Monday, June 14, 2010

ugh

So in the process of migrating CAINE's forums from lulzbb to SMF, I realized my server needs sendmail so I can fully test things out.

No problem, installed postfix.  Configured it, but it refuses to start.  Thus begins my trek of confusion.
root@invincimonk:~# postfix check
postfix: error while loading shared libraries: libssl.so.1.0.0: cannot open shared object file: No such file or directory
So I check in pacman, and sure enough I'm running an old version of OpenSSL.  So I upgrade OpenSSL to 1.0.0.  Problem fixed, right?
root@invincimonk:~# postfix check
postfix: error while loading shared libraries: libssl.so.0.9.8: cannot open shared object file: No such file or directory
WTF?  Now it's looking for the version I had installed previously?  Make up your fucking mind.  And yes, it still refuses to start.  It would be nice if it would, say, put something in /var/log to tell me exactly what the fuck is fucking up.

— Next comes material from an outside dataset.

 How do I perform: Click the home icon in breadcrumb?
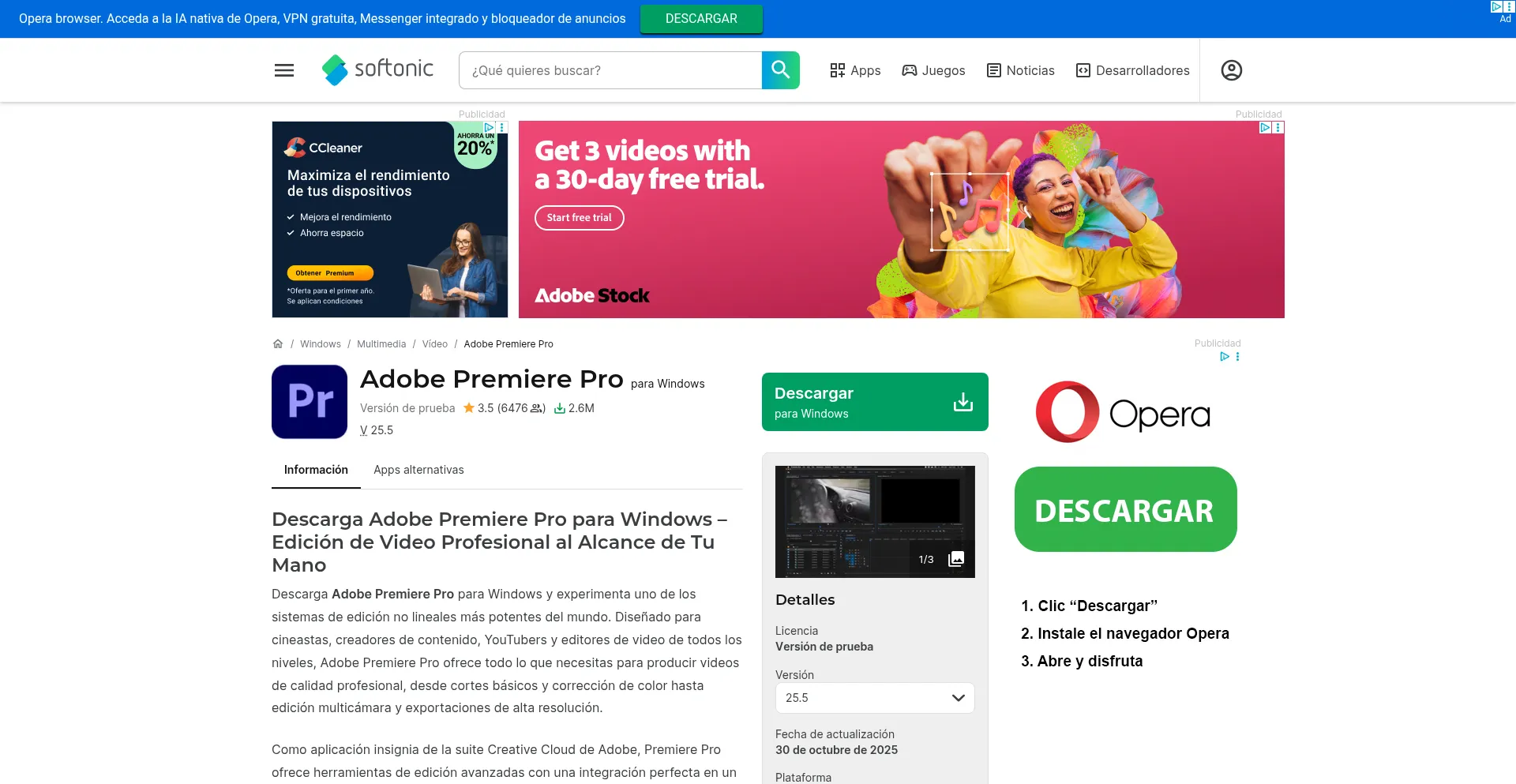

My next course of action was to see if pacman has an option for allowing there to be two different versions of a package installed concurrently, but if it has it, the man page certainly doesn't mention "concurrent versions" anywhere.  Plus, when OpenSSL is updated, it's probably for security reasons, and 1.0.0 is likely more secure than 0.9.8, so I shouldn't really have two different versions installed concurrently anyway.

ArchLinux's wiki page for setting up postfix only covers setting it up to be the backend for a webmail frontend.  It says nothing about setting it up so that I can use PHP's mail() function to send mail.  That's all I care about.  My server isn't out on the internet somewhere, it's on my local network.  Nobody's using it but me.  I don't plan on using postfix for massive mail sending, I just need it so that SMF can send some emails so I can see how exactly the process works.  I'd much rather test it here in a controlled environment where if it doesn't work it only inconveniences me rather than testing it live when I do the migration and potentially inconveniencing every single one of the forums' members.

The reason I originally wanted it to be able to send email was so I could test the "forgot my password?" process to see what exactly it's like.  An issue that popped up during migration is that SMF and lulzbb hash their passwords differently, resulting in the passwords not being transferable from the lulzbb database to the SMF one.  So I figured I'd just stick a dummy string in the password hash field, which would essentially force everyone (including myself) to change their passwords.  I just realized that I don't really need to do that.  Instead, I can write a simple PHP login script that asks for the old lulzbb login info and fixes the hash in the database if the specified login/password info matches.

So this ends up not really being an issue, but FUCK is it still annoying.  Plus I might want my server to be able to send email for other purposes later on down the road.

Edit: Actually, with OpenSSL 1.0.0 installed, pacman now refuses to do anything.  FFFFFFFFFFFFFFUUUUUUUUUUU-

Edit 2: I can't even downgrade to 0.9.8 using the package in the package cache.

Edit 3: and trying to use the bad solution (symlinking the 0.9.8 version to the 1.0.0 version) reveals that there's multiple packages I need to move back to 0.9.8...  FFFFFFFFFFFFFFFFFFUUUUUUUUUUUU-

Edit 4: I really like ArchLinux, but unless they can keep random package upgrades from breaking the system, I really don't know what to do.

Edit 5: well, by symlinking libssl.so.0.9.8 and libcrypto.so.0.9.8 to libssl.so.1.0.0 and libcrypto.so.1.0.0, respectively, pacman gladly let me remove postfix and downgrade OpenSSL back to 0.9.8.  Ugly solution, but at least I can use pacman again.  And hey, the downgrade process removed the symlinks I had to make, so it cleaned itself up.